Time to Bet on a Pound / Dollar Advance as Real Wages are Rising Faster in the UK than in the US

pound exchange rate 2

In a contrast to the general view that the US Dollar is going to continue rising and that the Pound is ultimately doomed, Nordea Market’s Aurelijia Augulyte retains her bullish stance on the Pound to Dollar exchange rate (GBP/USD).

The analyst thinks GBP/USD will continue to rise because, “real wage growth is still better in the UK than in the US.”

This is due to inflation rising more rapidly in the US than in the UK and wages not keeping up.

This view stands out as there is a general assumption in the UK press that increasing inflation is a uniquely British phenomenon largely owing to the fall in the value of Sterling following the Brexit vote.

And, it is quite sexy for newsrooms to spin a Brexit-inflation story.
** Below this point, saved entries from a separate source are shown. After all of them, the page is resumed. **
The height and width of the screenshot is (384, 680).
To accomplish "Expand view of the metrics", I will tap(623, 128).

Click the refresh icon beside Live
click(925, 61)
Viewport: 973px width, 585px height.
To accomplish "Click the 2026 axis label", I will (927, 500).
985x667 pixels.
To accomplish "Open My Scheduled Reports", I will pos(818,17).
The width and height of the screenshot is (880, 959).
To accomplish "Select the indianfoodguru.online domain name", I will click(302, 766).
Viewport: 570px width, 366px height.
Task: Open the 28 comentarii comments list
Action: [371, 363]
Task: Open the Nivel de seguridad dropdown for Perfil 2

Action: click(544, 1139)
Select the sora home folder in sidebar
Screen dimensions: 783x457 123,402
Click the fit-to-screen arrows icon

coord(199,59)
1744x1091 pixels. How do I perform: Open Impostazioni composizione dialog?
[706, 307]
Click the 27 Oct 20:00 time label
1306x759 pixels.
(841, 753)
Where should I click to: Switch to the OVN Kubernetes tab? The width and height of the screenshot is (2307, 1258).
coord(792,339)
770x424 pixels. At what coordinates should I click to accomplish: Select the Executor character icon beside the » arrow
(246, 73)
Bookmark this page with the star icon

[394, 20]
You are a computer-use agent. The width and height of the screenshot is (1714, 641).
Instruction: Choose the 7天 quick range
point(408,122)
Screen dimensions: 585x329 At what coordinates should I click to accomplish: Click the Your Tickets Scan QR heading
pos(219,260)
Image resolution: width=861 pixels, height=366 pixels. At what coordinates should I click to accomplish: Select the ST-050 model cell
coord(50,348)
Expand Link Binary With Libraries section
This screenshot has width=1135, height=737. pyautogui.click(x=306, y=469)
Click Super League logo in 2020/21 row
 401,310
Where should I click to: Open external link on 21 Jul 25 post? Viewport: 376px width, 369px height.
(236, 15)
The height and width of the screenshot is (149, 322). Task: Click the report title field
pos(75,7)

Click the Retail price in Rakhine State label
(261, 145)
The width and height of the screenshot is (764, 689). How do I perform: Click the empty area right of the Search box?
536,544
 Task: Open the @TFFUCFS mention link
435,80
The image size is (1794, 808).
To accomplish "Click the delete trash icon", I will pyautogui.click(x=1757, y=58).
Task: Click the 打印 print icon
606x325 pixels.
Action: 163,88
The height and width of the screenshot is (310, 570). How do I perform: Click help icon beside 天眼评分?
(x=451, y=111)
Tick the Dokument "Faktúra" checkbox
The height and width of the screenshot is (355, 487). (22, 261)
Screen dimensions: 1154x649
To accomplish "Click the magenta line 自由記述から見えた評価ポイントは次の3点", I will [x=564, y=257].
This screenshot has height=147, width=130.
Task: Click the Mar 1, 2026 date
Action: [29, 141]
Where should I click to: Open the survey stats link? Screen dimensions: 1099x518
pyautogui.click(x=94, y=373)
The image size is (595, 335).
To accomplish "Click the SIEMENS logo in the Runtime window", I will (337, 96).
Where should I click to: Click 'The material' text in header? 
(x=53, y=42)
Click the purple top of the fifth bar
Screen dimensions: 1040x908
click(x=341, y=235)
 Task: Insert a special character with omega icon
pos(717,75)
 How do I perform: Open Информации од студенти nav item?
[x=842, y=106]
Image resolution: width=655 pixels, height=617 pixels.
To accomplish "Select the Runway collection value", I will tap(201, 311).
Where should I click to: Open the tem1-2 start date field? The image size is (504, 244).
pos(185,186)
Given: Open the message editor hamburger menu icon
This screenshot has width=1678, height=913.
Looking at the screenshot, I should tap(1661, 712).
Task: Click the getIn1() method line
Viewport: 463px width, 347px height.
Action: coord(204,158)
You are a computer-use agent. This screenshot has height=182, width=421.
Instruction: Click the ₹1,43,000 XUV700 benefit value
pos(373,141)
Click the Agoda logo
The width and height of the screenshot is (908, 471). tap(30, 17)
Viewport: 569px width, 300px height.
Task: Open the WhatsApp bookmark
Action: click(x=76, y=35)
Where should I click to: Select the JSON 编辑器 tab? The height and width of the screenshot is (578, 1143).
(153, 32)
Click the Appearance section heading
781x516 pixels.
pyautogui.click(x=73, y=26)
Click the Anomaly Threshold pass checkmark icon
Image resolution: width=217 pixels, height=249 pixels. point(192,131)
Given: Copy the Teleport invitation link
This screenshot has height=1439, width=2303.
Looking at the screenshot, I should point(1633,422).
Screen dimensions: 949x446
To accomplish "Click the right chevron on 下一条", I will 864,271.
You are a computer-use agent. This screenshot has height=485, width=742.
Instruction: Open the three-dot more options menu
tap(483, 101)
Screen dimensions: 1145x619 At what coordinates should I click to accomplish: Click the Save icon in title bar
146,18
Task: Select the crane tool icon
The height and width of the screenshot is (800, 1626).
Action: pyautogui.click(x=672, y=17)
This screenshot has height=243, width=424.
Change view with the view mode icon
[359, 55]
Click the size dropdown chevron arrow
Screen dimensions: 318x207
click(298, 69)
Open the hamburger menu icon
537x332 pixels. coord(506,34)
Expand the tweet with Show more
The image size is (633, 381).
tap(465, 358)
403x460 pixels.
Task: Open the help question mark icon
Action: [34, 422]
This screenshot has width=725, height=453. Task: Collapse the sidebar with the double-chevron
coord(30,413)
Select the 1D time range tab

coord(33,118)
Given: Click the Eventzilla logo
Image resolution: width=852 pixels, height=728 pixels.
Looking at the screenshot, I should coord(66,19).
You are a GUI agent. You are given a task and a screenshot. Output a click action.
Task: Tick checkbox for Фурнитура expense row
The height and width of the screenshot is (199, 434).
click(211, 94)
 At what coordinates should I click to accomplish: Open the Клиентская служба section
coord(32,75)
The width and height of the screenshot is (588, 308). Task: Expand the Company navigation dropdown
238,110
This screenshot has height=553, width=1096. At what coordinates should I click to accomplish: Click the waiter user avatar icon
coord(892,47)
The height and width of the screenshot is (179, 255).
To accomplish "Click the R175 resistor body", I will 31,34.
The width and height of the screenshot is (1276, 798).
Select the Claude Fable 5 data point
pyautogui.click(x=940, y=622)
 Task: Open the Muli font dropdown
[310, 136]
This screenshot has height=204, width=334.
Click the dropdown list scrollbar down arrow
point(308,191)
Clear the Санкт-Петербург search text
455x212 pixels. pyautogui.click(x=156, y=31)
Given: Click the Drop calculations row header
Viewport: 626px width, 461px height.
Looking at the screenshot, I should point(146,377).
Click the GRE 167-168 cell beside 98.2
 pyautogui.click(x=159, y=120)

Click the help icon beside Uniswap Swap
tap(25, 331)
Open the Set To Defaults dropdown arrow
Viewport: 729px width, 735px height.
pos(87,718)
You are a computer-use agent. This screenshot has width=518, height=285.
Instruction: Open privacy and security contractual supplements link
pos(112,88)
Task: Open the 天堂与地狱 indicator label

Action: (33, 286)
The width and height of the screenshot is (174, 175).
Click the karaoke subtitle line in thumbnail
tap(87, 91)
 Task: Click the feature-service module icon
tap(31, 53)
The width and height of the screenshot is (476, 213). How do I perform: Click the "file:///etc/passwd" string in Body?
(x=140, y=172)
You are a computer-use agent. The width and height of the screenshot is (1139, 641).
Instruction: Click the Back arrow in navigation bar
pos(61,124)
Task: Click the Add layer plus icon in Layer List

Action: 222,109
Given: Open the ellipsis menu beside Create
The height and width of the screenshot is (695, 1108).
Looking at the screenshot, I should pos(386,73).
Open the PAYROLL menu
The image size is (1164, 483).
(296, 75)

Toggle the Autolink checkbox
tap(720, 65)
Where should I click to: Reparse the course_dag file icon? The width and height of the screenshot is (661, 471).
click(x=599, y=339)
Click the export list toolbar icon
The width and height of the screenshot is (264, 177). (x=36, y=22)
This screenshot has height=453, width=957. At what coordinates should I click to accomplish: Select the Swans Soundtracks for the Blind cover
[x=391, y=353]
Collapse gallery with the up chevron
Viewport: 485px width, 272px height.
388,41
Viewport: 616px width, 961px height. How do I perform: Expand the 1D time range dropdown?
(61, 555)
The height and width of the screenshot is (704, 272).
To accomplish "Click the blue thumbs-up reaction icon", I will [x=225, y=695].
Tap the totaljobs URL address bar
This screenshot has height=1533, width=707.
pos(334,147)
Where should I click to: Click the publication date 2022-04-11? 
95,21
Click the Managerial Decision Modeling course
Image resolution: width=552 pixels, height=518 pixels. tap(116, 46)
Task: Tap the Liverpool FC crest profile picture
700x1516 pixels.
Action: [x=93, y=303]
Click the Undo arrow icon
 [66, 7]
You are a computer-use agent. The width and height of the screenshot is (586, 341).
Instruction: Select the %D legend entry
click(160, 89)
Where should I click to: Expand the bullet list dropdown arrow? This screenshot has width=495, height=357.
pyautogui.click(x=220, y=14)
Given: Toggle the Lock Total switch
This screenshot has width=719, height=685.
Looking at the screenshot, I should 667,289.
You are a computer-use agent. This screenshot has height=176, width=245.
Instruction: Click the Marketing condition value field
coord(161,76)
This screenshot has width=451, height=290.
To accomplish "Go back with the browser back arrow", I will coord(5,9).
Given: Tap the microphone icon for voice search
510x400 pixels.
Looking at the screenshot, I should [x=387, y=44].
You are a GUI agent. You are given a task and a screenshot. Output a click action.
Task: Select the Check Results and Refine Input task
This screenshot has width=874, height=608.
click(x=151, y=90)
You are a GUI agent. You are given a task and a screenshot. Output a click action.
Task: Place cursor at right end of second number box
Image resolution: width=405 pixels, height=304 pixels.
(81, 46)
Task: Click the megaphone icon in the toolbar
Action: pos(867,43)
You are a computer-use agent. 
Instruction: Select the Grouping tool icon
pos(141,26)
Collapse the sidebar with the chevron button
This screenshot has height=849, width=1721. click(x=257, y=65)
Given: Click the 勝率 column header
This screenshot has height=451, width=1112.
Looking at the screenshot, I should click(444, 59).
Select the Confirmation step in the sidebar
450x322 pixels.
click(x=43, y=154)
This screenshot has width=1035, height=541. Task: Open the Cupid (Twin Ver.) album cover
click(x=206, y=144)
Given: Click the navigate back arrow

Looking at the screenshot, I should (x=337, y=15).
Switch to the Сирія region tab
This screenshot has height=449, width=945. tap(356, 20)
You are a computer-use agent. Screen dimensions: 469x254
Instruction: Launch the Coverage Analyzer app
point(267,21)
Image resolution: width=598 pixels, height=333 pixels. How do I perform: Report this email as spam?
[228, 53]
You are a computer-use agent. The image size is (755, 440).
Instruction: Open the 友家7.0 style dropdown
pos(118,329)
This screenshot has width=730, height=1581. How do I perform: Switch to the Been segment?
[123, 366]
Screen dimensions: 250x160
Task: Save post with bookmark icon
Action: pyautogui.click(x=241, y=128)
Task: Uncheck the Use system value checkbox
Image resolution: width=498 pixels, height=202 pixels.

After all, the fall in the Pound has been one of the only palpable financial impact of Brexit to date.

Of course it would be wrong to pretend the fall in the Pound has not put upward pressure on prices in the UK as well as deny the effects are likely to last for months yet.

But, it would also be incorrect to isolate UK inflation from a global trend of rising prices - and this is important when comparing currencies.

In fact, if we look at the data it makes perfect sense.

Below is gross inflation in the UK and US – witness how both are rising but US inflation is running away.

GBPUSDFeb20Inf

Now look at wages in the two countries.

Here we see that in the US wages are not rising as fast as in the UK, despite the supposedly lacklustre reading in UK earnings released last week.

GBPUSDFeb20Wage

This argues that the average consumer in the US is going to experience a greater shortfall in real income taking into the account the effects of inflation.

This is likely to lead to the average American tightening their belts which will lead to a slowdown in consumer spending, the major driving force of the US economy.

The same has been predicted in the UK but to a lesser extent.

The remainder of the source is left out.